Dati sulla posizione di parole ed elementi
::::::

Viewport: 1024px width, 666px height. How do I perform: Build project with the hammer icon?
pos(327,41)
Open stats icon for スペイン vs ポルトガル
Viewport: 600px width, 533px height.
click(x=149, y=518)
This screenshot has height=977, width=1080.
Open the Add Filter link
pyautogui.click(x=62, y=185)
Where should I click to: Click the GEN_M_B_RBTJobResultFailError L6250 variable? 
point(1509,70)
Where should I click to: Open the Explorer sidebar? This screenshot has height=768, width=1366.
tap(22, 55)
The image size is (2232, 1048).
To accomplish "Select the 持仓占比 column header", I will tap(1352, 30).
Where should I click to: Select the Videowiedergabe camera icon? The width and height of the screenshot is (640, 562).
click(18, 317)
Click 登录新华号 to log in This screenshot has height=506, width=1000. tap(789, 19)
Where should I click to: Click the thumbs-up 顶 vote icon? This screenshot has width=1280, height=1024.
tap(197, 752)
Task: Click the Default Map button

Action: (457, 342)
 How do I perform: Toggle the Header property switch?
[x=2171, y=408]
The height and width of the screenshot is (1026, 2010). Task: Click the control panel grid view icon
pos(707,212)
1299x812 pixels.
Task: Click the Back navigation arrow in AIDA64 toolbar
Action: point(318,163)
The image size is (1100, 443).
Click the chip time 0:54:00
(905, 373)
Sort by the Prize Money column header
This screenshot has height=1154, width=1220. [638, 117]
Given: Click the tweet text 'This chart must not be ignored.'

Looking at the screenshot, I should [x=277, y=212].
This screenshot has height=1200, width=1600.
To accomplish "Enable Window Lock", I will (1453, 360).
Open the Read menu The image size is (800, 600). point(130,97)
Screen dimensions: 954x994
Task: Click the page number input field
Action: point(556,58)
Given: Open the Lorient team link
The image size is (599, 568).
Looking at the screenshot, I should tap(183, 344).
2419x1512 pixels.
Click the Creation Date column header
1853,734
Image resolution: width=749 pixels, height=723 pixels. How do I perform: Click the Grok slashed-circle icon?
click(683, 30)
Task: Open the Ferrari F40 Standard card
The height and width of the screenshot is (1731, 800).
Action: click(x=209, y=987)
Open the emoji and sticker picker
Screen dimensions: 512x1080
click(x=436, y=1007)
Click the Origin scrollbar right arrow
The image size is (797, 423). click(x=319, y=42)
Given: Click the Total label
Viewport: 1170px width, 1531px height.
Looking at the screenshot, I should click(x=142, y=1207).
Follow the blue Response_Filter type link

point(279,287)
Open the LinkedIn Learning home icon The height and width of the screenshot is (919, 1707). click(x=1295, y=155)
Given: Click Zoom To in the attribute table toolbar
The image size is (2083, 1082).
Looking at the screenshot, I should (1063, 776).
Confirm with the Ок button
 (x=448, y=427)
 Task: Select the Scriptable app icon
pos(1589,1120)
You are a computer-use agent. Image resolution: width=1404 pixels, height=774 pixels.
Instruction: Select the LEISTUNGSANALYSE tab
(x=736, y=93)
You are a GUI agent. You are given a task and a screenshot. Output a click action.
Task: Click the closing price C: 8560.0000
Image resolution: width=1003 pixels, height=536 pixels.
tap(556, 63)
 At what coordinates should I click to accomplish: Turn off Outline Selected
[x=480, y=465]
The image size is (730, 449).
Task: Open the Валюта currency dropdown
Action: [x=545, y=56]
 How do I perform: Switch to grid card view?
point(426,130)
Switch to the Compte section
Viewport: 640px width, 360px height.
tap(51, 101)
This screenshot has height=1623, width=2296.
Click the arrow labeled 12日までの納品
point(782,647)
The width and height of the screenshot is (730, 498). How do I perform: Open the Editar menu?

::::::

Da fare: Riscrivi per favore tutto il materiale sopra, sostituendo "How do I perform:" con "How do I complete:" e lasciando invariato tutto il resto.

Risposta:
Viewport: 1024px width, 666px height. How do I complete: Build project with the hammer icon?
pos(327,41)
Open stats icon for スペイン vs ポルトガル
Viewport: 600px width, 533px height.
click(x=149, y=518)
This screenshot has height=977, width=1080.
Open the Add Filter link
pyautogui.click(x=62, y=185)
Where should I click to: Click the GEN_M_B_RBTJobResultFailError L6250 variable? 
point(1509,70)
Where should I click to: Open the Explorer sidebar? This screenshot has height=768, width=1366.
tap(22, 55)
The image size is (2232, 1048).
To accomplish "Select the 持仓占比 column header", I will tap(1352, 30).
Where should I click to: Select the Videowiedergabe camera icon? The width and height of the screenshot is (640, 562).
click(18, 317)
Click 登录新华号 to log in This screenshot has height=506, width=1000. tap(789, 19)
Where should I click to: Click the thumbs-up 顶 vote icon? This screenshot has width=1280, height=1024.
tap(197, 752)
Task: Click the Default Map button

Action: (457, 342)
 How do I complete: Toggle the Header property switch?
[x=2171, y=408]
The height and width of the screenshot is (1026, 2010). Task: Click the control panel grid view icon
pos(707,212)
1299x812 pixels.
Task: Click the Back navigation arrow in AIDA64 toolbar
Action: point(318,163)
The image size is (1100, 443).
Click the chip time 0:54:00
(905, 373)
Sort by the Prize Money column header
This screenshot has height=1154, width=1220. [638, 117]
Given: Click the tweet text 'This chart must not be ignored.'

Looking at the screenshot, I should [x=277, y=212].
This screenshot has height=1200, width=1600.
To accomplish "Enable Window Lock", I will (1453, 360).
Open the Read menu The image size is (800, 600). point(130,97)
Screen dimensions: 954x994
Task: Click the page number input field
Action: point(556,58)
Given: Open the Lorient team link
The image size is (599, 568).
Looking at the screenshot, I should tap(183, 344).
2419x1512 pixels.
Click the Creation Date column header
1853,734
Image resolution: width=749 pixels, height=723 pixels. How do I complete: Click the Grok slashed-circle icon?
click(683, 30)
Task: Open the Ferrari F40 Standard card
The height and width of the screenshot is (1731, 800).
Action: click(x=209, y=987)
Open the emoji and sticker picker
Screen dimensions: 512x1080
click(x=436, y=1007)
Click the Origin scrollbar right arrow
The image size is (797, 423). click(x=319, y=42)
Given: Click the Total label
Viewport: 1170px width, 1531px height.
Looking at the screenshot, I should click(x=142, y=1207).
Follow the blue Response_Filter type link

point(279,287)
Open the LinkedIn Learning home icon The height and width of the screenshot is (919, 1707). click(x=1295, y=155)
Given: Click Zoom To in the attribute table toolbar
The image size is (2083, 1082).
Looking at the screenshot, I should (1063, 776).
Confirm with the Ок button
 (x=448, y=427)
 Task: Select the Scriptable app icon
pos(1589,1120)
You are a computer-use agent. Image resolution: width=1404 pixels, height=774 pixels.
Instruction: Select the LEISTUNGSANALYSE tab
(x=736, y=93)
You are a GUI agent. You are given a task and a screenshot. Output a click action.
Task: Click the closing price C: 8560.0000
Image resolution: width=1003 pixels, height=536 pixels.
tap(556, 63)
 At what coordinates should I click to accomplish: Turn off Outline Selected
[x=480, y=465]
The image size is (730, 449).
Task: Open the Валюта currency dropdown
Action: [x=545, y=56]
 How do I complete: Switch to grid card view?
point(426,130)
Switch to the Compte section
Viewport: 640px width, 360px height.
tap(51, 101)
This screenshot has height=1623, width=2296.
Click the arrow labeled 12日までの納品
point(782,647)
The width and height of the screenshot is (730, 498). How do I complete: Open the Editar menu?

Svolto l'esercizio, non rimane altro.